For the record it seems that hana::flatten will not work because it requires a sequence of sequences.
Jason Rice
@ricejasonf
An std::tuple is a hana::Sequence but you have to include it. like #include <boost/hana/ext/std/tuple.hpp>
So flatten should in fact work with that.
I think your to_tuple call is unnecessary.
Alastair Rankine
@randomphrase
Yeah I have included that header
As I said though, the reason why flatten doesn’t work is that it requires a sequence of sequences. I have a sequence which includes both sequences and non-sequences.
Jason Rice
@ricejasonf
Ah, I see so hana::type<A> is not wrapped in a tuple
I don't think there is a way around it unless you write a function to use append or concat, but really I would just make sure everything goes in as a tuple even if it only has one element.
Jason Rice
@ricejasonf
or you could use transform to normalize everything afterwards, but it feels kind of hacky:
hana::transform(my_tuple{}, [](auto x) { if constexpr(hana::is_a<hana::ext::std::tuple_tag>(x)) { return x; } else { return std::tuple{x}; } });
Alastair Rankine
@randomphrase
Yeah I think I had attempted something similar using adjust_if(my_tuple{}, [] (auto p) { return !hana::Sequence<decltype(p)>::value; }, hana::just) but it didn’t work.
In my mind I guess I had anticipated that flatten would work the way it does in lisp... maybe I’ll have to rethink this.
Jason Rice
@ricejasonf
Hana is particular about its inputs belonging to the same classification. For instance, you can't concat an std::tuple and a hana::tuple. You can't even add constants of int and unsigned int. It may seem impractical at first, but I've grown to prefer it.
adjust_if makes sense, but you are using hana::just which returns hana::optional.

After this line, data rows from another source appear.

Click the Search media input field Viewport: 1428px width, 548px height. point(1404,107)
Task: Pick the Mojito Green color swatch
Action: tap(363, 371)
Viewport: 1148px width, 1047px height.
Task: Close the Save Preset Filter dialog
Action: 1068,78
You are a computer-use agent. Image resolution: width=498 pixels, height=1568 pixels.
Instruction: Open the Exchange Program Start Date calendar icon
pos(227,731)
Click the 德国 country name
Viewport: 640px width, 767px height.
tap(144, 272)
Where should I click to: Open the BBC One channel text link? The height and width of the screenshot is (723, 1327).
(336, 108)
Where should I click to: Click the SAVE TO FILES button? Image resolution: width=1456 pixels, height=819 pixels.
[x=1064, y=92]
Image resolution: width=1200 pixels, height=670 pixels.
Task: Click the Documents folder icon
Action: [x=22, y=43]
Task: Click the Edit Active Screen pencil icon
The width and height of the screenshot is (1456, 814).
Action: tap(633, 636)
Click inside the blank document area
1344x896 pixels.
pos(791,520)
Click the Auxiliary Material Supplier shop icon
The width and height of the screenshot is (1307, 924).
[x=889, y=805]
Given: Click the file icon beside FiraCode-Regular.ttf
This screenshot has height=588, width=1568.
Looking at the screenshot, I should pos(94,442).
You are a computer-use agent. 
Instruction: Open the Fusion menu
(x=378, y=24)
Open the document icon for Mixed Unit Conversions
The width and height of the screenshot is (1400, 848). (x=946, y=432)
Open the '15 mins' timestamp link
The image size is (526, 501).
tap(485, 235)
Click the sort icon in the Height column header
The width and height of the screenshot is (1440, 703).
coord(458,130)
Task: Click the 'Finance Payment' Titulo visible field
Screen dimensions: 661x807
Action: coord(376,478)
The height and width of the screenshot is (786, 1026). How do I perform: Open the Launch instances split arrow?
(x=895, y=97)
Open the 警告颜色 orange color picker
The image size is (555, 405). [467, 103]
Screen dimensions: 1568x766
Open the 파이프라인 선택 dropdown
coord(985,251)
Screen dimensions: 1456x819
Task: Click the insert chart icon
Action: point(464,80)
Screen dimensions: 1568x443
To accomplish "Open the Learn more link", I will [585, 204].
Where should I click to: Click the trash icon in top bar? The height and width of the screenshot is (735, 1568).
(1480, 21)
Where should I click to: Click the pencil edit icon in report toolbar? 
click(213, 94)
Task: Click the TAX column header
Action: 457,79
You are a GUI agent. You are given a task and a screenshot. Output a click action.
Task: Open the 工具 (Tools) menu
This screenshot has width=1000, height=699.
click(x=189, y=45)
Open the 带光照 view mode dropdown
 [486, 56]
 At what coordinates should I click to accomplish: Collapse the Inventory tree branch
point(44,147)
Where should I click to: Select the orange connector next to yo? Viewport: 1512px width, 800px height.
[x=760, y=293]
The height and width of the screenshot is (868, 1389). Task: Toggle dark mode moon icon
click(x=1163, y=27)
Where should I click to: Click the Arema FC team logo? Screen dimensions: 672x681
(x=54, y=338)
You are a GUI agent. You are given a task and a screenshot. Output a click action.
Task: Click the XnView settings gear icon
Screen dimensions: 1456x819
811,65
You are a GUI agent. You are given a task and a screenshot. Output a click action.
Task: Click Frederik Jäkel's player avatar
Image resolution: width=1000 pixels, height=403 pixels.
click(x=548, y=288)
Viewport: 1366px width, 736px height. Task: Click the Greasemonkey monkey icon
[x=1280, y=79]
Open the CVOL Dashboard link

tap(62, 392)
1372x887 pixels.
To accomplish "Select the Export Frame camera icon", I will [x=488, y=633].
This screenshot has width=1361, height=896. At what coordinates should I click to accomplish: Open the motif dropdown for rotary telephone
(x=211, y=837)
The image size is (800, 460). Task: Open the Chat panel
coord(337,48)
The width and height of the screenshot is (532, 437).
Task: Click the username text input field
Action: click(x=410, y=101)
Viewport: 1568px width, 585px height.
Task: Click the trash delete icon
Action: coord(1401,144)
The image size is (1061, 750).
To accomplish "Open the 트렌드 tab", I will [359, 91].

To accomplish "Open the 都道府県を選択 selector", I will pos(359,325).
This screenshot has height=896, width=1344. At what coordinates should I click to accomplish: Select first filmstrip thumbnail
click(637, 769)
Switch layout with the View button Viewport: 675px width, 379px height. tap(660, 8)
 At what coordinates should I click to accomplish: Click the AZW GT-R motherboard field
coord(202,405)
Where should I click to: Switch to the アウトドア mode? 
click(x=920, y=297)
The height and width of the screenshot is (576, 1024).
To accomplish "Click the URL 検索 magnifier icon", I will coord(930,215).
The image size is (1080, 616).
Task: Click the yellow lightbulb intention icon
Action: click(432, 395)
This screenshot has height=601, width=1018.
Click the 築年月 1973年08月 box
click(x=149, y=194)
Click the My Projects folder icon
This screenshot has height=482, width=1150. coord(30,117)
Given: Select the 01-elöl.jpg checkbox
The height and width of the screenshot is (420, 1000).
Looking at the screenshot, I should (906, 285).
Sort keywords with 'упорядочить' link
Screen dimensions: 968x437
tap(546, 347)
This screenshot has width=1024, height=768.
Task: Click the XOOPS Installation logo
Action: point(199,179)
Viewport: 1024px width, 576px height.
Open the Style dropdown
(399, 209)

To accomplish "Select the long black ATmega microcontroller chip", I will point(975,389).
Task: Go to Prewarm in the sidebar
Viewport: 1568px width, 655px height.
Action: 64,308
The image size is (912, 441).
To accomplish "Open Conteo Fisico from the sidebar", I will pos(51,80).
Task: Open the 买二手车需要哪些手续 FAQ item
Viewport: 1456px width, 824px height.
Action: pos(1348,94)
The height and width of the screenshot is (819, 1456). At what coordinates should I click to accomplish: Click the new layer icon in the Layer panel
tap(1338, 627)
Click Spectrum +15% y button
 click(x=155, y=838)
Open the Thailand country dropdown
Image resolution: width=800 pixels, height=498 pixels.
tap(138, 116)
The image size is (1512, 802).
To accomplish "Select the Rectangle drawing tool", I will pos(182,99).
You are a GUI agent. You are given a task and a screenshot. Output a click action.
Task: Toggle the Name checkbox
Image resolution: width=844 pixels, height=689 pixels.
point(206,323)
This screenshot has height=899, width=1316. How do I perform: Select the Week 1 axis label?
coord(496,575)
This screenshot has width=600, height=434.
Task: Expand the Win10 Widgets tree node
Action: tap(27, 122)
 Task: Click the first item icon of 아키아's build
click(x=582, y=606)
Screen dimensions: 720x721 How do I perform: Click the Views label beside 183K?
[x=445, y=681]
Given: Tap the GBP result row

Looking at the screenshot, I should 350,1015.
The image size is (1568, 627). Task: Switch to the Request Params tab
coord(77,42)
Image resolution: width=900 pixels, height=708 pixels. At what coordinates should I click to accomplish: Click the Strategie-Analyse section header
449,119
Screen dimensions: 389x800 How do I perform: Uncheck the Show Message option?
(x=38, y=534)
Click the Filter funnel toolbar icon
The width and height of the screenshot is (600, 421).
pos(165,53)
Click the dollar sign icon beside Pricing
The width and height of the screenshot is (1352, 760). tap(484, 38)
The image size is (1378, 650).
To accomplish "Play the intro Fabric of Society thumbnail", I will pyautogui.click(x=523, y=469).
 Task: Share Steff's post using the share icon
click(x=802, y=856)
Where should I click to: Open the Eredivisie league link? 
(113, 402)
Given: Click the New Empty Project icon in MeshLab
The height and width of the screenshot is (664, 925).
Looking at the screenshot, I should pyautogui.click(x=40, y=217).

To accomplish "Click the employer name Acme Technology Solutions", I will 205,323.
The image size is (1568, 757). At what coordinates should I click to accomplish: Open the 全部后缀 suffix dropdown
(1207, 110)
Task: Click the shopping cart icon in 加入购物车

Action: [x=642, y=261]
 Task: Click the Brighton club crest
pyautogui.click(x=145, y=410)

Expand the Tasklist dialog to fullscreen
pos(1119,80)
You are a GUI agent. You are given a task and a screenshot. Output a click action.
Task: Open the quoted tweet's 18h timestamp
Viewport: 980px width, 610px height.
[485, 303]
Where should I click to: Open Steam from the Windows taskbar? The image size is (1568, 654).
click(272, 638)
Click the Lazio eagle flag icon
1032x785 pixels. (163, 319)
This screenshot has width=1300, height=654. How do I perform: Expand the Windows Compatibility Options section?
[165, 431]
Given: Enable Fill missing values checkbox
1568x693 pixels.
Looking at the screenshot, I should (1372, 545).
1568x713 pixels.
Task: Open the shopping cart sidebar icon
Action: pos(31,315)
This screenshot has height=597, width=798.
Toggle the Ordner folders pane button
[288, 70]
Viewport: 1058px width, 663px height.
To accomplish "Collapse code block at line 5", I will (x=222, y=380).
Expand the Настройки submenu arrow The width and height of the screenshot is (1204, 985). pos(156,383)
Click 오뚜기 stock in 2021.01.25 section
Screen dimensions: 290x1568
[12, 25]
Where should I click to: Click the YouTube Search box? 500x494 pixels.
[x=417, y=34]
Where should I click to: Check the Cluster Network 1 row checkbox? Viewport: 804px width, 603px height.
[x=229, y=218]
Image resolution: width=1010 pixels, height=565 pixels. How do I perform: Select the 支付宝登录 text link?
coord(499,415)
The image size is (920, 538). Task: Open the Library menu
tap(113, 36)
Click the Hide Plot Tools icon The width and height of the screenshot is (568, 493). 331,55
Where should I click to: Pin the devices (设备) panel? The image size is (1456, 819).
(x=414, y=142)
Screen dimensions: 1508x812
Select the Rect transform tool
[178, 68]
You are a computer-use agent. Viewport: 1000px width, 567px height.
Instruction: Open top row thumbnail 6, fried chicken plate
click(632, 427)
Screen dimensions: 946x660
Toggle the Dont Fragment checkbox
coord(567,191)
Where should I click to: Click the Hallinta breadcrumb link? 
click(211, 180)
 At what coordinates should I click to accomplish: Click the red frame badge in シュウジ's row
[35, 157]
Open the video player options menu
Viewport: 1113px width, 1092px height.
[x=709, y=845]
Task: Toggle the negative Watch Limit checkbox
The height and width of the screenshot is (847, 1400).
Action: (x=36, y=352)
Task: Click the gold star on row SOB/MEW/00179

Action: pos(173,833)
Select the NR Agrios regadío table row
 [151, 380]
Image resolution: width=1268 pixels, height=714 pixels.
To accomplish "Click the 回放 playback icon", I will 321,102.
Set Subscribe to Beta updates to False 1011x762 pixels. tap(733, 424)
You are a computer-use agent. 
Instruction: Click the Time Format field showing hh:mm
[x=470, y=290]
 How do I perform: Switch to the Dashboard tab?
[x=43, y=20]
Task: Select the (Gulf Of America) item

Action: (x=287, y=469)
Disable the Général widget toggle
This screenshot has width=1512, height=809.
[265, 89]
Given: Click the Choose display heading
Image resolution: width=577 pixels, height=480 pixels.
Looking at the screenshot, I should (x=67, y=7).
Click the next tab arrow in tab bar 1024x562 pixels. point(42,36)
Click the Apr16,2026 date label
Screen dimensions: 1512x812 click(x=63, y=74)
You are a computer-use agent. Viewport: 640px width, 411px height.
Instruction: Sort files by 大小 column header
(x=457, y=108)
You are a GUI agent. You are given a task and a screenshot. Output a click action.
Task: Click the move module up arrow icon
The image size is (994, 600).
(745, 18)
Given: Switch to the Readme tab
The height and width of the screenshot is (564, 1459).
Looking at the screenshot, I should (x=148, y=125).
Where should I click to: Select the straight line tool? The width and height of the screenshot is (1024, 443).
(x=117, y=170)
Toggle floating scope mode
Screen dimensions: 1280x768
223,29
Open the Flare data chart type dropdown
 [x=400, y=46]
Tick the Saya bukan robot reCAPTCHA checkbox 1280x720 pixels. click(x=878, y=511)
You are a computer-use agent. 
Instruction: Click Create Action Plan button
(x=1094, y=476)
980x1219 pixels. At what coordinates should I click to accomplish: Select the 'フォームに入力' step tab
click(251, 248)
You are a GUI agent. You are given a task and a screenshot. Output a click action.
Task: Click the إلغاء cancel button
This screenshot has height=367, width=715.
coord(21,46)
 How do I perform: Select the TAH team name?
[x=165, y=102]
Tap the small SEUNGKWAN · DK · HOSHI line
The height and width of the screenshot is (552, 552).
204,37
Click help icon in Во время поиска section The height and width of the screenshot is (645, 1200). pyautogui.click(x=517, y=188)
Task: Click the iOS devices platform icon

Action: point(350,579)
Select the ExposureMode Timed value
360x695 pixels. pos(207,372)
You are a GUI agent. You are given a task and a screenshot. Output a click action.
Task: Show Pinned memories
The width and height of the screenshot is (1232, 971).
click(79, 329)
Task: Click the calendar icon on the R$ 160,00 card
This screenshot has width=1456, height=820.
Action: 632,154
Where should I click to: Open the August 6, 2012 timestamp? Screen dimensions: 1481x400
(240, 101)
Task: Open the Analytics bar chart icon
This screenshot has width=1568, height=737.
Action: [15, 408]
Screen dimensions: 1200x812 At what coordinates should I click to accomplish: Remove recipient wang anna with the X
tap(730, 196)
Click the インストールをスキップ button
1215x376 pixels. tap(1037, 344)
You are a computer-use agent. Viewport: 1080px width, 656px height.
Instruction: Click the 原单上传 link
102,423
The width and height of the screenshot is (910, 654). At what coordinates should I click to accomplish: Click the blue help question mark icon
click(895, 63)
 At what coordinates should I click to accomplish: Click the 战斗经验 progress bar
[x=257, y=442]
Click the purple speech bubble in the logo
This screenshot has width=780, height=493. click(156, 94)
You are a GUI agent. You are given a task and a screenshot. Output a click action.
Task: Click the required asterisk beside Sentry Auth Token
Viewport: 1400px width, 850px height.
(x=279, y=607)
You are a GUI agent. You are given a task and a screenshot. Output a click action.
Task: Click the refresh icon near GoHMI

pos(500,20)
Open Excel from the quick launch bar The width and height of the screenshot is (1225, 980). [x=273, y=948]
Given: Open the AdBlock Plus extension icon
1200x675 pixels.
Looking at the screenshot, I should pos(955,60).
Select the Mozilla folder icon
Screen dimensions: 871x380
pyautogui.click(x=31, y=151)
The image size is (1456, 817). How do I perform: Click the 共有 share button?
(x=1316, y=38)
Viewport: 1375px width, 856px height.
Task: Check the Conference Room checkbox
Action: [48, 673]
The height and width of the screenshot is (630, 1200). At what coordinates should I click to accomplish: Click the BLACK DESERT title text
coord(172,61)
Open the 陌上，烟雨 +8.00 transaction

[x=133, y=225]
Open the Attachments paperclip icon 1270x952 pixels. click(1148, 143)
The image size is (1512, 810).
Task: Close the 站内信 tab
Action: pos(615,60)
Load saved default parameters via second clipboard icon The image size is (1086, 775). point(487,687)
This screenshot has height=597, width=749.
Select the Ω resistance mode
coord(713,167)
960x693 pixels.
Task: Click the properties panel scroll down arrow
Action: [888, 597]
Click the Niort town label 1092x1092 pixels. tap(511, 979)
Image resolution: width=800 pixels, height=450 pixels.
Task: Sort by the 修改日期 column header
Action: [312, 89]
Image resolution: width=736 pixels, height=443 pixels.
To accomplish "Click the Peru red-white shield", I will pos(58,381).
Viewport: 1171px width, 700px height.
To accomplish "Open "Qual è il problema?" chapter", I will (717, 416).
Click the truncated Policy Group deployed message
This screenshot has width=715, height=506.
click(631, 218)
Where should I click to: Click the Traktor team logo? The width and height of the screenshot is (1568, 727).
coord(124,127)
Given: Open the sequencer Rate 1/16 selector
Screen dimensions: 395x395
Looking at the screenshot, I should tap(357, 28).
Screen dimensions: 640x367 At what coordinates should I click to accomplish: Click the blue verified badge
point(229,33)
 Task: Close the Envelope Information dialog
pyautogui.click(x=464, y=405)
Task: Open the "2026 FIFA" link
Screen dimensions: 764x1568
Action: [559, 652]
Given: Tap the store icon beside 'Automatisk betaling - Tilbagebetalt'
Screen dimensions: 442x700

Could that be the problem there?
Alastair Rankine
@randomphrase
Yeah I couldn’t get adjust_if didn’t work because it ended up wrapping everything in a hana::optional, even though my predicate correctly detected sequences and returned false accordingly. So I ended up with a tuple of hana::optional<std::tuple<hana::type<A>, hana::type<B>>>, hana::optional<hana::type<C>>
Is there an online compiler with hana? Perhaps I can post a snippet if anyone is interested.
Austin McCartney
@apmccartney
Jason Rice
@ricejasonf
Yes, you gave it the function hana::justas the third argument. I would use hana::make_tuple. ;)
Alastair Rankine
@randomphrase
@ricejasonf Yeah I tried that too... Ended up with hana::tuple<std::tuple< ... >>. I’ll post a snippet to wandbox soon (thx @apmccartney)
Andreas Pokorny
@APokorny
hm is there prior art for .. compile time graph algorithms?
i.e. topology sort .. coffman graham.... or similar things
Andreas Pokorny
@APokorny
yeah I found that too, but they construct the graph at runtime.. I dont need it there..
Andreas Pokorny
@APokorny
hm can I make an arbitrary variadic template fulfill the iteratable concept of hana..
and just do all operations on template<typename ...Fs> struct foo{};
hmm maybe that makes no sense.. since I cannot call any predicates..
or rather would have to do that with declval..
Jason Rice
@ricejasonf
What are you trying to do exactly? Maybe a code snippet would explain it better.
Andreas Pokorny
@APokorny
right now I try to figure out whether i should try to back my DSL structures with hana tuple and type_c
Andreas Pokorny
@APokorny
I havent played with writing DSLs for some time .. last time was with C++03.. now with gcc/clangs compile time string literals you can easily collect far more information at compile time
but to harness that I have to be able to analyze the graph
The dsl constructs a graph of computational nodes
to evaluate the graph I want to traverse it in the right order and also parallelize the evaluation if there are multiple graphs..
Andreas Pokorny
@APokorny

slightly simplified:

template<char...Name>
struct node_name {};

template<char...Name>
struct input {};

template<char...Name>
struct output {};

template<typename Name, typename Type>
struct node {};

template<typename OutNode, typename Output, typename InNode, typename Input>
struct connection {};

template<typename ...Elements>
struct model {};

...

Andreas Pokorny
@APokorny
each parameter of model is either connection or node.. the order is define by the expression tree
Jason Rice
@ricejasonf
Are all those types really empty? I do something similar, but I've begun refactoring it to use Boost.Mp11.
By similar I mean I take a bunch of tag-like meta information and use it to generate types for different purposes.
Andreas Pokorny
@APokorny
at the moment yes.. I might want to store init parameters in node.. but I am not sure yet whether those would be needed..
so it seems that I could hook into the tag dispatching of hana and use the algorithms then
but I have to implement a lot of them myself for that.. hmm maybe I should just use hana tuple instead
Jason Rice
@ricejasonf
It's not that hard. I even implemented hana::Sequence, but it has the precondition that the types be stateless and default constructible (ie empty)
Andreas Pokorny
@APokorny
what was your motivation to implement a hana concept?
Jason Rice
@ricejasonf
I was already using Hana and needed a way to transform types. In general, implementing its concepts is very useful for generic programming.
... and you get a lot of algorithms for free.
Andreas Pokorny
@APokorny
i mean .. why not stick with tuple?
Jason Rice
@ricejasonf
Pure type programming is a bit faster at compile-time
It gets better and better as the compilers get faster, but hana::tuple has to manage the run-time state of objects which adds to the build time.